Reproduce everything in the listing from the line containing "This screenshot has width=1300, height=638." down to the line containing "center [1046, 326].", both included, with nothing changed.

=== Begin Enclosure ===

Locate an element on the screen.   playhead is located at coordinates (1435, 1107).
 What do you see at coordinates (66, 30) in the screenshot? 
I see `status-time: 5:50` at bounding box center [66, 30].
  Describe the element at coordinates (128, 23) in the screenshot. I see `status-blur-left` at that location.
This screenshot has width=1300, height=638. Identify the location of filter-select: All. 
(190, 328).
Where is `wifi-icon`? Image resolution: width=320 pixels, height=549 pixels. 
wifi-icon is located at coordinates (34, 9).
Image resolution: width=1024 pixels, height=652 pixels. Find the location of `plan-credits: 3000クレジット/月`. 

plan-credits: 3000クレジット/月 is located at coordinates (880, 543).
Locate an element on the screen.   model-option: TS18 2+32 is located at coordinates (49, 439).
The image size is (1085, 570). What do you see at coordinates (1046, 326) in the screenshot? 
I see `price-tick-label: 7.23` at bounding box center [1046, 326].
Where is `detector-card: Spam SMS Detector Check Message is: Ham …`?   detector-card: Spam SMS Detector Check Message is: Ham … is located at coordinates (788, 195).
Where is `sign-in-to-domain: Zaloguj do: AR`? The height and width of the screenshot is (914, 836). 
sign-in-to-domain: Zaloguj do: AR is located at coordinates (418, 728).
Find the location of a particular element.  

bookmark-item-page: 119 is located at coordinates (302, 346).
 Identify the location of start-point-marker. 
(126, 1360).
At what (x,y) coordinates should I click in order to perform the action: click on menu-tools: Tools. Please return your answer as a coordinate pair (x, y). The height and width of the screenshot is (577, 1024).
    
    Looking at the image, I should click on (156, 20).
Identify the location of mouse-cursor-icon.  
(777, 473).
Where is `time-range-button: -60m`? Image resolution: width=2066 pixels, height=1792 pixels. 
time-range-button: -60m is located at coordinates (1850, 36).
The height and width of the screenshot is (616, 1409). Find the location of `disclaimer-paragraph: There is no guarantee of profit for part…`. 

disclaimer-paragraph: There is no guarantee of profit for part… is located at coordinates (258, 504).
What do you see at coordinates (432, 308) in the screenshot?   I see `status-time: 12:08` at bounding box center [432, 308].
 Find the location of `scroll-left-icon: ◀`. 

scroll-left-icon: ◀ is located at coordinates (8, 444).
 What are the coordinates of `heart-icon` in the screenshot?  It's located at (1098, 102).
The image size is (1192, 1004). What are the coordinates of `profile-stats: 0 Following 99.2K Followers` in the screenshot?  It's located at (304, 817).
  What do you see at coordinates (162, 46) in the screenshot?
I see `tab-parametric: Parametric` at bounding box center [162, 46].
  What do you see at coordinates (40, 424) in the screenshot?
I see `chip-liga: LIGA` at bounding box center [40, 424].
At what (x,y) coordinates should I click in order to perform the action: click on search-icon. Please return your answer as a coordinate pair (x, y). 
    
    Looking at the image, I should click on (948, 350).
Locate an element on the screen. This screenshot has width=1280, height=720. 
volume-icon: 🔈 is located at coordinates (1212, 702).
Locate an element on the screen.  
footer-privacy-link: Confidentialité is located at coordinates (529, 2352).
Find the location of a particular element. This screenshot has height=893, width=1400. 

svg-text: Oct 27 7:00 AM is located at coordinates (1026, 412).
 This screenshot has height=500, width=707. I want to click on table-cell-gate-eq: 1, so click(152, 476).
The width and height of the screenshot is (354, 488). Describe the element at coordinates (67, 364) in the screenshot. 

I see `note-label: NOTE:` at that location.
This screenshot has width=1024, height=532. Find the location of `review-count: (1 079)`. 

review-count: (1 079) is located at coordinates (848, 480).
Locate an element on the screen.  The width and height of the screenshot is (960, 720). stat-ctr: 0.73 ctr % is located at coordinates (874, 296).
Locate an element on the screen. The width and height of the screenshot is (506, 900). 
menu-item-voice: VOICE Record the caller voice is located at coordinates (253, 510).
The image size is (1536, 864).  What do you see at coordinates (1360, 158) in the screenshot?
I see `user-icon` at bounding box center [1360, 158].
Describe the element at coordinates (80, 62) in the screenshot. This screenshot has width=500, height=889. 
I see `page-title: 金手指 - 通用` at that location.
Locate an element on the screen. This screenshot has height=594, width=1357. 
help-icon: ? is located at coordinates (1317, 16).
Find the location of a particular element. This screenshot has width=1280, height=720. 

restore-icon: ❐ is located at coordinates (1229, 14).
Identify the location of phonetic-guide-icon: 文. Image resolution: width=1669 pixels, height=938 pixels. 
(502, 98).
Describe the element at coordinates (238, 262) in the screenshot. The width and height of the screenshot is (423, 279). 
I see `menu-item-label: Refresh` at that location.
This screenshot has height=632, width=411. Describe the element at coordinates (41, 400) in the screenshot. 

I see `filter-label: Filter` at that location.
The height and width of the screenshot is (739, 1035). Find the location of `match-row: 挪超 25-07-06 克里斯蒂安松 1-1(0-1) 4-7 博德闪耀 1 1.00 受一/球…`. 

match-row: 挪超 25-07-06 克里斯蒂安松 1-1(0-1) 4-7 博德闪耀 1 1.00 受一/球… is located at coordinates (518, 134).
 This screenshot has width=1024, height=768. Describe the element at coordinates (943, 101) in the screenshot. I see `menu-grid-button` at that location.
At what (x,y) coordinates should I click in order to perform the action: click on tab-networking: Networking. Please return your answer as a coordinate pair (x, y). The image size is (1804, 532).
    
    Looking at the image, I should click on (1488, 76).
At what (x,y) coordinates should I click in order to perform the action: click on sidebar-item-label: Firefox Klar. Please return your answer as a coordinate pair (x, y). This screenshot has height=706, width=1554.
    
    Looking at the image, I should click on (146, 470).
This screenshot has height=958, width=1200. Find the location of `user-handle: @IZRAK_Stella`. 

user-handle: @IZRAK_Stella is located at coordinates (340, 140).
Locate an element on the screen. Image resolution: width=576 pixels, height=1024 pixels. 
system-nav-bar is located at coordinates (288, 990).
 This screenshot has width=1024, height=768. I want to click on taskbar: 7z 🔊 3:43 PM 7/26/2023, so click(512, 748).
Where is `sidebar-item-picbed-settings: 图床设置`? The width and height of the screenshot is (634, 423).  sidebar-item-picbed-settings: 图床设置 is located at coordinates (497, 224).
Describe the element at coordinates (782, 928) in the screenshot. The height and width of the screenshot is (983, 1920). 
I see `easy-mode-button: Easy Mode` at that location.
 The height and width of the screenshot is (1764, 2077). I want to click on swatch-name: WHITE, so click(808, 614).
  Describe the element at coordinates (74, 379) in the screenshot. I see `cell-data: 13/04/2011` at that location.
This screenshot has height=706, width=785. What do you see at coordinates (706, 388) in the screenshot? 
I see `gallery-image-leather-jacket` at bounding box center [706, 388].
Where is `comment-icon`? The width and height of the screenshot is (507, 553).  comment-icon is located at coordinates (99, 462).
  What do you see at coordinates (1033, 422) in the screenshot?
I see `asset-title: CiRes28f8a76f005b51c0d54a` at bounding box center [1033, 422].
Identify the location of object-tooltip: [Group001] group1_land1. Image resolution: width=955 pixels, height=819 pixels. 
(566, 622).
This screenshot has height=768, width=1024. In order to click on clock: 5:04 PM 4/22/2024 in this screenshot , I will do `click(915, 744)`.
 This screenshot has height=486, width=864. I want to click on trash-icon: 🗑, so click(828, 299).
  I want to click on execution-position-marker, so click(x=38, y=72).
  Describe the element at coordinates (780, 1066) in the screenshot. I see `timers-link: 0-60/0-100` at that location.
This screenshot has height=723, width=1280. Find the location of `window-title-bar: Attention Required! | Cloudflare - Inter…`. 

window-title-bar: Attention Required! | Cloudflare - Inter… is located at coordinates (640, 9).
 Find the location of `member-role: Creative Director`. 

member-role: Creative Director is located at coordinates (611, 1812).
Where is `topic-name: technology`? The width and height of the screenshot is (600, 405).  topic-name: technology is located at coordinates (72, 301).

=== End Enclosure ===

» **Reply**:
This screenshot has width=1300, height=638. Identify the location of filter-select: All. 
(190, 328).
Where is `wifi-icon`? Image resolution: width=320 pixels, height=549 pixels. 
wifi-icon is located at coordinates (34, 9).
Image resolution: width=1024 pixels, height=652 pixels. Find the location of `plan-credits: 3000クレジット/月`. 

plan-credits: 3000クレジット/月 is located at coordinates (880, 543).
Locate an element on the screen.   model-option: TS18 2+32 is located at coordinates (49, 439).
The image size is (1085, 570). What do you see at coordinates (1046, 326) in the screenshot? 
I see `price-tick-label: 7.23` at bounding box center [1046, 326].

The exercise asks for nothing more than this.